The m269_db database contains another dataset made up from the tables man
, woman
, married
and parent
.
#Explore each of the tables to familiarise yourself with the columns and typical row values
q='''
SELECT *
FROM person;
'''
show(q)
person_name ------------- Freddie Adam Claire Indira Gail Dmitri Brian Jenny Hassan Eve
q='''
SELECT *
FROM town;
'''
show(q)
town_name ------------ Bristol York Bath London Norwich Newcastle Manchester Sunderland
q='''
SELECT *
FROM residence;
'''
show(q)
person_name | lives_in -------------|------------ Gail | Manchester Freddie | Bath Indira | London Jenny | Sunderland Hassan | York Eve | London Claire | Bristol Brian | Manchester Adam | London Dmitri | Bristol
Samples of two of the tables have been gathered into separate tables:
q='''
SELECT *
FROM small_student;
'''
show(q)
student_id | student_name ------------|-------------- X008 | Mike X018 | Rachel X043 | Simon
q='''
SELECT *
FROM small_parent;
'''
show(q)
mother | father | child --------|--------|-------- Olivia | Mike | Victor Rachel | John | Willow
Do you remember how we can join tables?
q='''
SELECT *
FROM small_student CROSS JOIN small_parent;
'''
show(q)
student_id | student_name | mother | father | child ------------|--------------|--------|--------|-------- X008 | Mike | Olivia | Mike | Victor X008 | Mike | Rachel | John | Willow X018 | Rachel | Olivia | Mike | Victor X018 | Rachel | Rachel | John | Willow X043 | Simon | Olivia | Mike | Victor X043 | Simon | Rachel | John | Willow
#Which students are also fathers?
#We are only interested in those rows where the value in the student_name column is equal to
# the value in the father column:
q='''
SELECT *
FROM small_student CROSS JOIN small_parent
WHERE student_name=father;
'''
show(q)
student_id | student_name | mother | father | child ------------|--------------|--------|--------|-------- X008 | Mike | Olivia | Mike | Victor
#to answer the question that was actually asked, we might prefer to return only
# the student’s personal identifier and name
q='''
SELECT student_id, student_name
FROM small_student CROSS JOIN small_parent
WHERE student_name=father;
'''
show(q)
student_id | student_name ------------|-------------- X008 | Mike
#Examine the tables residence and administration
#Examine the effect of CROSS JOINing them under the condition that lives_in=town
#List the names of those people who live in the county of Somerset.
q='''
SELECT person_name
FROM residence CROSS JOIN administration
WHERE lives_in=town AND county='Somerset';
'''
show(q)
person_name ------------- Freddie Claire Dmitri
#What column or columns are defined over the same objects in the two tables country and language?

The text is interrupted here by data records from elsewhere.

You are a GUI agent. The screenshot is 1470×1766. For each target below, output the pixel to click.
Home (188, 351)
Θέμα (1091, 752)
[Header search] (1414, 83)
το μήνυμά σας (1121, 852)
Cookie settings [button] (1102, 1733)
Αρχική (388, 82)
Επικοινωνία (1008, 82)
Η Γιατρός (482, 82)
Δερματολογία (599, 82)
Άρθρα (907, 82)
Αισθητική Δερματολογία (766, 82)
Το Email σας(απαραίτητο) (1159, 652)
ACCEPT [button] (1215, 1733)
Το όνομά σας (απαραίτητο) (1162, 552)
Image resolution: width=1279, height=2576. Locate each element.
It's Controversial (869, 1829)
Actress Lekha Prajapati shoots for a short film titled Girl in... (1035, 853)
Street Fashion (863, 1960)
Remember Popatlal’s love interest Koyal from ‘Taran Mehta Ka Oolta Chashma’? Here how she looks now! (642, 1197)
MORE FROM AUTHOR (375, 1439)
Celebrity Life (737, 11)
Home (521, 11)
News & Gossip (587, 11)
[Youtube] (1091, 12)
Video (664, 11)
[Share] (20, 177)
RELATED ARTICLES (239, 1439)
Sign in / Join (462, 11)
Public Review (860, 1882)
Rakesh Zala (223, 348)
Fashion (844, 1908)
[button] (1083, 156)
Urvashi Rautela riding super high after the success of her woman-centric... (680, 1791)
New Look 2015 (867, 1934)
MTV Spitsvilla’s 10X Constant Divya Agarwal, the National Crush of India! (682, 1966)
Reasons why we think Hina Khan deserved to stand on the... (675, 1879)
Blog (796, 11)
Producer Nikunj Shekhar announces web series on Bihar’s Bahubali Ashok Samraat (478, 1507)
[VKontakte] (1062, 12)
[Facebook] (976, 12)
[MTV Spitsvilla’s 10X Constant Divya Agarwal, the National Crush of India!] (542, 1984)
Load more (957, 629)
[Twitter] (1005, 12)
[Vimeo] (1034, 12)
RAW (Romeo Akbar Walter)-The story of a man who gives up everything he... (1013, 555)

If you executed the query:
SELECT * FROM country CROSS JOIN language WHERE iso3166=country_iso;
what would the names of the columns in the returned table be?
YOUR ANSWER HERE
What would each row tell you?
YOUR ANSWER HERE
This completes our quick recap of the SQL commands you should recall from M269. SQL is actually a far richer language than we have seen and you will have an opportunity to learn more about it throught the course.
You will also see how the sorts of operation that can be applied using SQL can also be applied using other data manipulation languages. Developing a good understanding of how data is represented, and the operations that can then be applied to it, in abstract terms is essential if you are to be able to work with data effectively.